When I was still at university, I had to engage in practical 'prac' teaching. I did so at 5 different schools over my degree, all of which were challenging in different ways. At one particular school, I had the 'pleasure' of teaching an absolutely atrocious Year 10 class. All but three of the students were male, and they pressed every single one of my buttons on a daily basis. They were rude, aggressive, violent towards each other, and I was small, meek and mild, and I hadn't gotten into my teaching 'stride' just yet.
For several days, the 'time out' system was working for me. A kid hit someone, or called someone a name, or called me a name - and I sent them to stand in the corner. It actually ended up being a pretty ok spot for them, because the heater was right in the corner, so they could stand there and warm themselves up while contemplating why they shouldn't have dropped the F-bomb in class.
Of course, as a rule, behaviour management techniques often have short lived results. It was winter during my prac, and fairly cold where we were (hitting a max of about 10 degrees Celsius on most days) and soon enough, being sent to the corner was a badge of pride. It was warmer there than elsewhere in the classroom, and it meant that you had done something that upset the weak little pretend teacher. In fact, the only kid who didn't like it was Davey, who didn't like anything but calling me names and giving me death stares. Davey didn't like going to the corner, and I learned quickly, would do anything to NOT be there.
On one particularly chilly and hateful morning, I asked Davey to take his book out of his bag. Davey felt it necessary to tell me where he'd like me to put his book. Of course, he knew the rules, and at 10 minutes past nine, it was time for Davey to make his way to the time out corner. Davey, as usual, was not impressed, and this time, he had a plan.
I can only image that it was a plan, because it was far too ingenius for him to have simply thought of on the spot. Davey, simply looked at me, looked back at the heater, looked and me, and proceeded to unzip his fly and urinate into the gas heater.

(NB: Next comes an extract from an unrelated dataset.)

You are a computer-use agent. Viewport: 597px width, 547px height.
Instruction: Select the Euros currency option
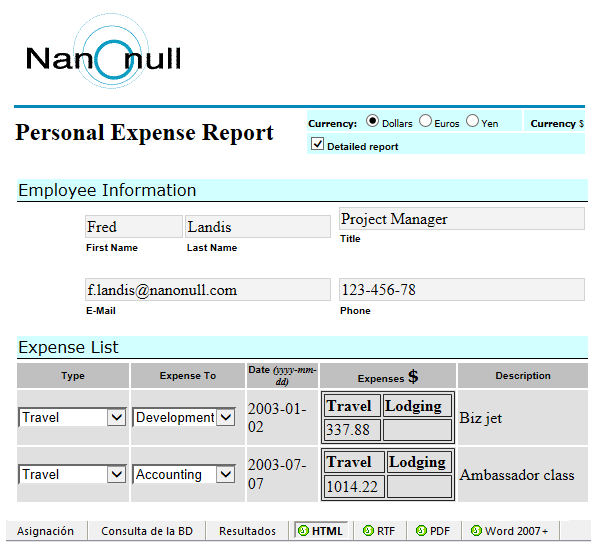[x=425, y=121]
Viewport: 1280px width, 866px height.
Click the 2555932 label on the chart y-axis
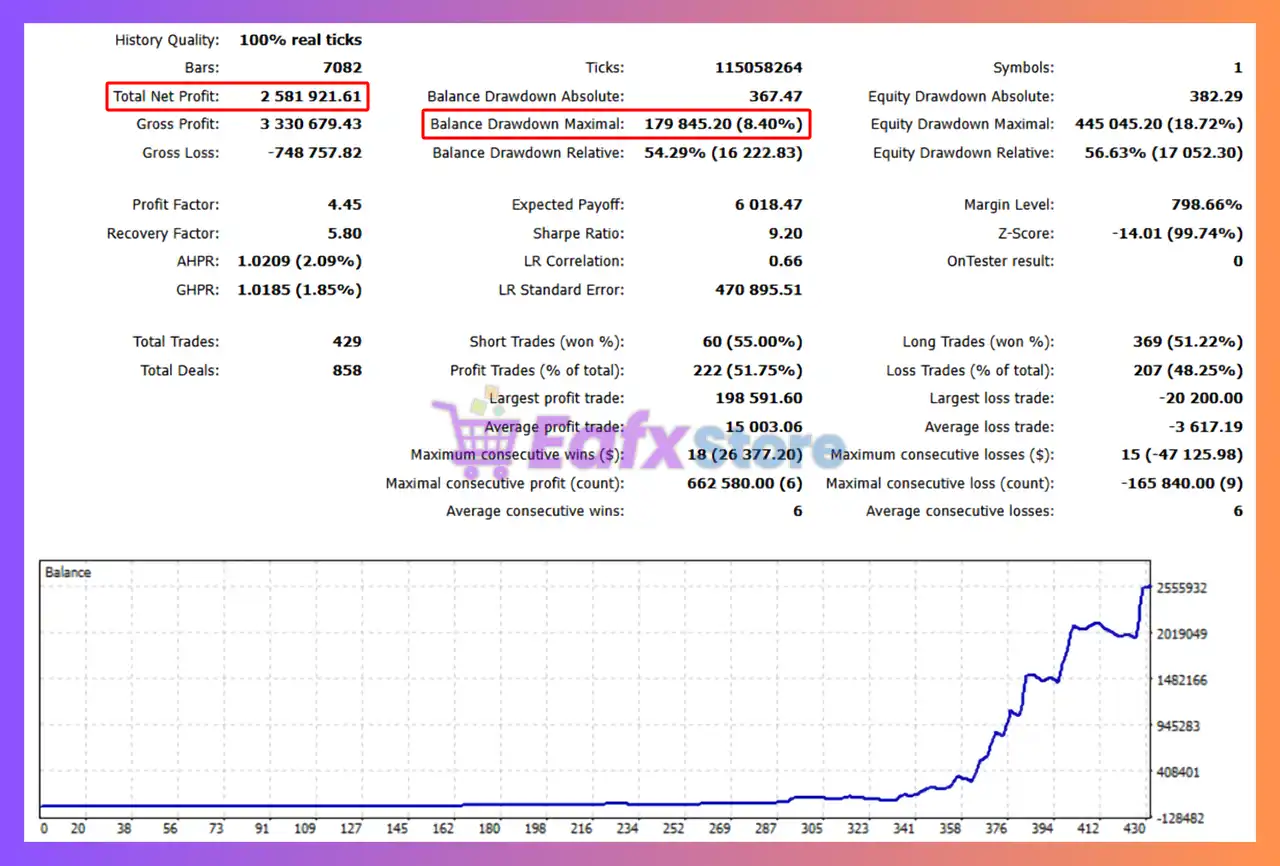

It was about 45 seconds before I realised what had happened. It apparently takes 45 seconds for urine to evaporate, and for the stench to fill a classroom.
It takes another minute and a half following that for a teacher to evacuate 27 boys and 3 girls from a classroom, and 5 or 6 minutes for the defendant's best friends to agree to dob in their best friend to get out of a whole class lunch detention.
The classroom was put out of action for the day, and we didn't turn that heater on again for the next three weeks I was there. He got a 48 hour suspension, and 30 kids froze to death for a month.